There seems to be general agreement that the final text of the Synod is a much better document than the Lineamenta or preliminary working document which raised such a storm in certain quarters. It is theologically more precise, richer in biblical underpinning and more eloquent in expression. It allows us to see that the scope of discussion was wider than Western media headlines sometimes suggested. Here in the monastery we shall be studying it, together with Pope Francis’s final address, in the leisurely manner characteristic of monks and nuns. It takes time to tease all the nuances out of Roman documents; and now that we no longer have a single Latin text to work from, it is useful to look at a number of translations in various languages.

As one might expect, not all the hopes or fears expressed before or during the Synod were realised. I think what I predicted at the start — no change in doctrine, but one or two shifts in language which may, or may not, prove to be significant in the long term — was broadly right; but we shall have to see what develops. In particular, we shall have to wait to see where Pope Francis takes things. It is easy to forget that the Synod of Bishops, even though augmented as this one was with other participants (not all of whom had voting rights), is essentially an advisory body to the pope. As canon 383 say, it is ‘a group of bishops who have been chosen from different regions of the world and meet together at fixed times to foster closer unity between the Roman Pontiff and bishops, to assist the Roman Pontiff with their counsel in the preservation and growth of faith and morals and in the observance and strengthening of ecclesiastical discipline, and to consider questions pertaining to the activity of the Church in the world.’ What, perhaps, Catholics in America and Europe were less prepared for than we should have been is that the Church in Africa now speaks even more forcefully and, if the word must be used, conservatively, than we anticipated. The Synod has demonstrated that the shape of the Church is changing. It is no longer Eurocentric; even the mighty U.S.A. has less power than it once had — or so it seems to me.

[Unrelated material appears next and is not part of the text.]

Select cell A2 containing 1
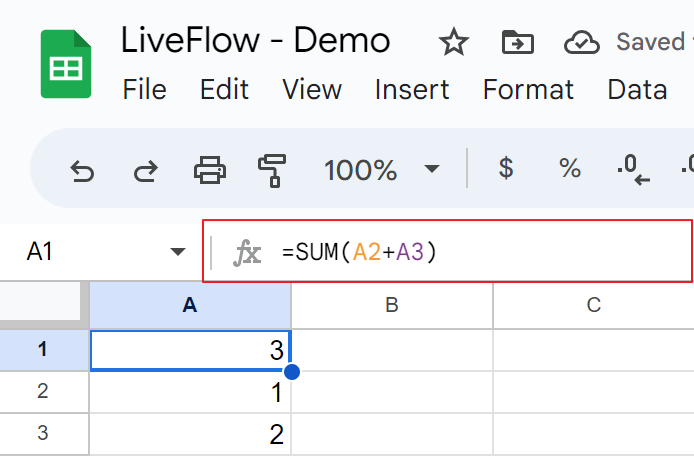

Truth does not change, but the way in which we present it may. Do we now have a Church in which we must seek to find not so much a common mind as a common form of expression? That is particularly important when one considers the role that the media played. Synod particpants seemed to have a second life, blogging, tweeting and giving numerous interviews, many of which were taken up by commentators with more energy than expertise. I am not convinced that the cacophony of voices, some of them ill-informed, some of them bad-tempered, and some of them downright divisive, really contributed much of lasting value. I don’t mean that we shouldn’t comment or question, but there was a lot of scare-mongering and finger-pointing that I found anything but helpful. Quite clearly, we need to examine how we use the media in our public discourse; and that is a larger, and more urgent question, than many seem to appreciate.

The press briefings given each day by the different language groups provided fascinating insights into the synod process and the reactions of the participants, at times leading to quite different impressions (e.g. on the role of religious women, the diaconate, etc). One expects disagreements; one expects confusion, leaks and, unless one is hopelessly naive, a good dollop of not-so-behind-the-scenes scheming and politicking. A Church that is numerically so big and geographically so widespread is always going to have to work at discussion and debate, but I think I am encouraged. The Church has reaffirmed that the family is, as she has always maintained, the most important of human institutions, one with a divine vocation no human law can change or diminish. It is the centre or source from which all evangelization proceeds because it mirrors the inner life of the Trinity. There were questions we may think the Synod failed to address adequately, but to be reminded of the immense dignity of being human, of the holiness to which we aspire, flawed and sinful though we are, is no small thing.

The Synod on the Family is over. Now the really difficult work begins, to translate words into action, and it is entrusted to each one of us. May the Holy Spirit give us the wisdom and courage we need.